В исследованиях FOxTROT и NeoCol частота развития кишечной непроходимости составляет 1,3–3,5%. Случаев возникновения кишечной непроходимости не было выявлено, что также указывает на низкую вероятность появления осложнения в случаях, когда отбор пациентов организован и осуществлен правильно (отсутствие субкомпенсированной непроходимости, перитонита, выраженного воспалительного компонента).
Ключевое преимущество НАПХТ – возможность проведения большей части системной терапии в предоперационном периоде, когда пациенты находятся в лучшем функциональном статусе. Согласно полученным данным, НЯ 3–4-й степени в группе АПХТ встречались в два раза чаще, чем в группе НАПХТ (35 против 17%); необходимость снижения дозы возникала у 38% пациентов в группе АПХТ и лишь у 15% в группе НАПХТ (ОШ 0,29; p = 0,008).

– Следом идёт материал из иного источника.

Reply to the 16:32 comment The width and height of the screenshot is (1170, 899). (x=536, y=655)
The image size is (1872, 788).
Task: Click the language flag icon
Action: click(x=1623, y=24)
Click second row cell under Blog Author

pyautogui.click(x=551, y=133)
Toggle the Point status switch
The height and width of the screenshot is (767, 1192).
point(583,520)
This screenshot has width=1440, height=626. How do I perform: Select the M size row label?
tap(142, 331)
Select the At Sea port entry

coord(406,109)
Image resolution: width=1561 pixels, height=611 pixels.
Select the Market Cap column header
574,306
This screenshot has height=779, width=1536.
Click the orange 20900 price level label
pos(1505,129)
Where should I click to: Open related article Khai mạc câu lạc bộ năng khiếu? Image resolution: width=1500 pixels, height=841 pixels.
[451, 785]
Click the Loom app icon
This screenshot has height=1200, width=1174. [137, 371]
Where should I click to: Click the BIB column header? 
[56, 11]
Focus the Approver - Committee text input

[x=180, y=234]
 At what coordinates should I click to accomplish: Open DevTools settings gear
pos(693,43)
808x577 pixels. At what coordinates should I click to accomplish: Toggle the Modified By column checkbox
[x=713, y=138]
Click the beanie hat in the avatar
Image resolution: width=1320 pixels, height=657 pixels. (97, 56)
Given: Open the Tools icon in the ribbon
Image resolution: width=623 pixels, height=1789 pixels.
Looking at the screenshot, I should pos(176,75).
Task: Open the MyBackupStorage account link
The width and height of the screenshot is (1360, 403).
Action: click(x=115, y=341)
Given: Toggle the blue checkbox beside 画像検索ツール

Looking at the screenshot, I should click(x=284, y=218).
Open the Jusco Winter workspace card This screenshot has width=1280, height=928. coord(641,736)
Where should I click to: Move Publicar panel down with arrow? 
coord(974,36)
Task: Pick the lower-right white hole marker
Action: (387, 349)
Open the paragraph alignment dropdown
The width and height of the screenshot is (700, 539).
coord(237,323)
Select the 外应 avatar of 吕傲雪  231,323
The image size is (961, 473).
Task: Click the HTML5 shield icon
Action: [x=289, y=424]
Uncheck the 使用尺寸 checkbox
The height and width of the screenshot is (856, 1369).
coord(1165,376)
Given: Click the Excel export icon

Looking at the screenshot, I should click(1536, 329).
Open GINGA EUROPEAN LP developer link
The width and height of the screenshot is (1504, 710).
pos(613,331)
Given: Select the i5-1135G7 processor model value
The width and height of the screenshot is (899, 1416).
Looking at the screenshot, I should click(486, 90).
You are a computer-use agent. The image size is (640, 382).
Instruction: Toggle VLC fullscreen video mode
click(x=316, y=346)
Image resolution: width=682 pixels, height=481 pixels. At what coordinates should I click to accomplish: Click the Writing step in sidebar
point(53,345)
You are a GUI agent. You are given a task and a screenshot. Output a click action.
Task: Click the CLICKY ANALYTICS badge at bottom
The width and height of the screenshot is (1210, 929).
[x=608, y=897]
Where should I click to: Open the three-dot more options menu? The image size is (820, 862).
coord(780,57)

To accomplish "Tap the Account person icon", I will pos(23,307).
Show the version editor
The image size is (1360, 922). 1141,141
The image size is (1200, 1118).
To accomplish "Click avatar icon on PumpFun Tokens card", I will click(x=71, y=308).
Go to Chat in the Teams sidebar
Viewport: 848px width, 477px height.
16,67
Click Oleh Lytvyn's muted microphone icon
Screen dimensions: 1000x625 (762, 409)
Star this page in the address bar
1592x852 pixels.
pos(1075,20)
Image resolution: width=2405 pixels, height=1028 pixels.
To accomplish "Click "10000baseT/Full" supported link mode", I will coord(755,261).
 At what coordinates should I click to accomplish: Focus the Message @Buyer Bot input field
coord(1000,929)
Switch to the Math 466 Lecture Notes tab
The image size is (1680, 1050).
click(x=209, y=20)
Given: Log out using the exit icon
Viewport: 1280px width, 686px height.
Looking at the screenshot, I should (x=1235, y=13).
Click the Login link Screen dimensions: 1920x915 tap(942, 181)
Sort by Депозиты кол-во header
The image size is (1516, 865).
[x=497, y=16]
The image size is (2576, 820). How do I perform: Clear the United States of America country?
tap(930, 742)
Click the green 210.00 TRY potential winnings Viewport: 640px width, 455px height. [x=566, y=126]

После хирургического вмешательства у пациентов наблюдается снижение толерантности к цитостатикам, потеря массы тела, анемия. Может возникать воспалительный ответ. Все эти факторы приводят к снижению интенсивности фактически доставленной дозы (Delivered Dose Intensity, DDI).
Эти данные полностью соответствуют результатам исследования FOxTROT и метаанализа [12, 18], где отмечено снижение суммарной дозы химиопрепаратов при применении исключительно адъювантных схем.
Международные рекомендации рассматривают НАПХТ при местнораспространенном раке ободочной кишки как подход, оправданный у пациентов высокого риска (T4, массивный T3, подозрение на N+, угроза CRM, высокий риск микрометастазирования).
Результаты данного исследования подтверждают:
Таким образом, результаты нашего исследования находятся в соответствии с международными тенденциями, поддерживающими расширение применения НАПХТ у тщательно отобранных пациентов.
Оценка отдаленных онкологических результатов еще продолжается. Это запланировано в протоколе исследования. Полный анализ отдаленных исходов будет представлен после достижения необходимой длительности наблюдения.
Заключение
Комплексный анализ полученных данных в совокупности с результатами крупных международных исследований показывает, что использование неоадъювантной химиотерапии по схеме mFOLFOX6 у пациентов с местнораспространенным раком ободочной кишки можно считать безопасным, по эффективности сопоставимым с адъювантной терапией, но менее токсичным по сравнению с последней.
Таким образом, с точки зрения онкологических исходов обе стратегии демонстрируют схожую эффективность, что позволяет дополнительно оценивать различия в токсичности как ключевой фактор выбора лечебной тактики.
Однако для окончательной оценки влияния НАПХТ на долгосрочные онкологические исходы необходимо дальнейшее продолжение наблюдения.
Таким образом, применение НАПХТ у пациентов из группы высокого риска (T3 при глубине инвазии > 5 мм, T4a–b, признаки угрозы циркулярного края, N+) является оправданным решением с целью раннего воздействия на потенциальные микрометастазы.